Collected data:
◆ ◆ ◆
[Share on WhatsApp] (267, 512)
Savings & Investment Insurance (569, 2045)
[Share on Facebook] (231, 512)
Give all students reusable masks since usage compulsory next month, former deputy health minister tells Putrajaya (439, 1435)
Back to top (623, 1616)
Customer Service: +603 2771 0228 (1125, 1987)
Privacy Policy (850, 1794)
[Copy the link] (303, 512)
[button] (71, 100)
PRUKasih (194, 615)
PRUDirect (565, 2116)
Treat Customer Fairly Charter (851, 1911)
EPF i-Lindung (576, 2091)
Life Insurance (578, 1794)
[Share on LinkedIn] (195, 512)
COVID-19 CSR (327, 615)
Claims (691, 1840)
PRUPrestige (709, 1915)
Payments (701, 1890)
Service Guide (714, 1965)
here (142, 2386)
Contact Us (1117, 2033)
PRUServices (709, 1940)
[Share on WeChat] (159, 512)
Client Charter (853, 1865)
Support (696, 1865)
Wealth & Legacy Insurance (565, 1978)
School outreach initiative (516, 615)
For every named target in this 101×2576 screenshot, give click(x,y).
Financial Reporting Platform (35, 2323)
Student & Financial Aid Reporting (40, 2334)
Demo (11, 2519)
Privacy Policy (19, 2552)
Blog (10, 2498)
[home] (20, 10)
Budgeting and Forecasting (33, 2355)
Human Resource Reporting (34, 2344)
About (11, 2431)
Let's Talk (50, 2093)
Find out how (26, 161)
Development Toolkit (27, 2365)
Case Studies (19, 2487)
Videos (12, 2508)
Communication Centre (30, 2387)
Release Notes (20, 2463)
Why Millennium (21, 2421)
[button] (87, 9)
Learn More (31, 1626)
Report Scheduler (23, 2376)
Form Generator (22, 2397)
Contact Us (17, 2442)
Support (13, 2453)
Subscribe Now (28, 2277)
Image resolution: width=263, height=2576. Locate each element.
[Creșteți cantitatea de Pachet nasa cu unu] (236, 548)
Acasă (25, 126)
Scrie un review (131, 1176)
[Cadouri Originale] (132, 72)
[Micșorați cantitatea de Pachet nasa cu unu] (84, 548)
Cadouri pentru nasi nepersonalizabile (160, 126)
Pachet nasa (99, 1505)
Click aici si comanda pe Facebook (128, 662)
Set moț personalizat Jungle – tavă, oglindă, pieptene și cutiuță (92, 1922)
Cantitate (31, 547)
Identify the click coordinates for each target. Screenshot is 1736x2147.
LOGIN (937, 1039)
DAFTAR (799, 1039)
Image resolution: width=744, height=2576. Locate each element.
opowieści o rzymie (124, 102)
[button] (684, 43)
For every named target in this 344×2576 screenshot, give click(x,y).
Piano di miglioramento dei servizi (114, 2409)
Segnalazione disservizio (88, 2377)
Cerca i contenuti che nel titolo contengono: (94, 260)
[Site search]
◆ ◆ ◆
TASK OBJECTIVE → Would you copy out all the entries above without changing a single character?

ANSWER SPACE →
[Share on WhatsApp] (267, 512)
Savings & Investment Insurance (569, 2045)
[Share on Facebook] (231, 512)
Give all students reusable masks since usage compulsory next month, former deputy health minister tells Putrajaya (439, 1435)
Back to top (623, 1616)
Customer Service: +603 2771 0228 (1125, 1987)
Privacy Policy (850, 1794)
[Copy the link] (303, 512)
[button] (71, 100)
PRUKasih (194, 615)
PRUDirect (565, 2116)
Treat Customer Fairly Charter (851, 1911)
EPF i-Lindung (576, 2091)
Life Insurance (578, 1794)
[Share on LinkedIn] (195, 512)
COVID-19 CSR (327, 615)
Claims (691, 1840)
PRUPrestige (709, 1915)
Payments (701, 1890)
Service Guide (714, 1965)
here (142, 2386)
Contact Us (1117, 2033)
PRUServices (709, 1940)
[Share on WeChat] (159, 512)
Client Charter (853, 1865)
Support (696, 1865)
Wealth & Legacy Insurance (565, 1978)
School outreach initiative (516, 615)
For every named target in this 101×2576 screenshot, give click(x,y).
Financial Reporting Platform (35, 2323)
Student & Financial Aid Reporting (40, 2334)
Demo (11, 2519)
Privacy Policy (19, 2552)
Blog (10, 2498)
[home] (20, 10)
Budgeting and Forecasting (33, 2355)
Human Resource Reporting (34, 2344)
About (11, 2431)
Let's Talk (50, 2093)
Find out how (26, 161)
Development Toolkit (27, 2365)
Case Studies (19, 2487)
Videos (12, 2508)
Communication Centre (30, 2387)
Release Notes (20, 2463)
Why Millennium (21, 2421)
[button] (87, 9)
Learn More (31, 1626)
Report Scheduler (23, 2376)
Form Generator (22, 2397)
Contact Us (17, 2442)
Support (13, 2453)
Subscribe Now (28, 2277)
Image resolution: width=263, height=2576. Locate each element.
[Creșteți cantitatea de Pachet nasa cu unu] (236, 548)
Acasă (25, 126)
Scrie un review (131, 1176)
[Cadouri Originale] (132, 72)
[Micșorați cantitatea de Pachet nasa cu unu] (84, 548)
Cadouri pentru nasi nepersonalizabile (160, 126)
Pachet nasa (99, 1505)
Click aici si comanda pe Facebook (128, 662)
Set moț personalizat Jungle – tavă, oglindă, pieptene și cutiuță (92, 1922)
Cantitate (31, 547)
Identify the click coordinates for each target. Screenshot is 1736x2147.
LOGIN (937, 1039)
DAFTAR (799, 1039)
Image resolution: width=744, height=2576. Locate each element.
opowieści o rzymie (124, 102)
[button] (684, 43)
For every named target in this 344×2576 screenshot, give click(x,y).
Piano di miglioramento dei servizi (114, 2409)
Segnalazione disservizio (88, 2377)
Cerca i contenuti che nel titolo contengono: (94, 260)
[Site search]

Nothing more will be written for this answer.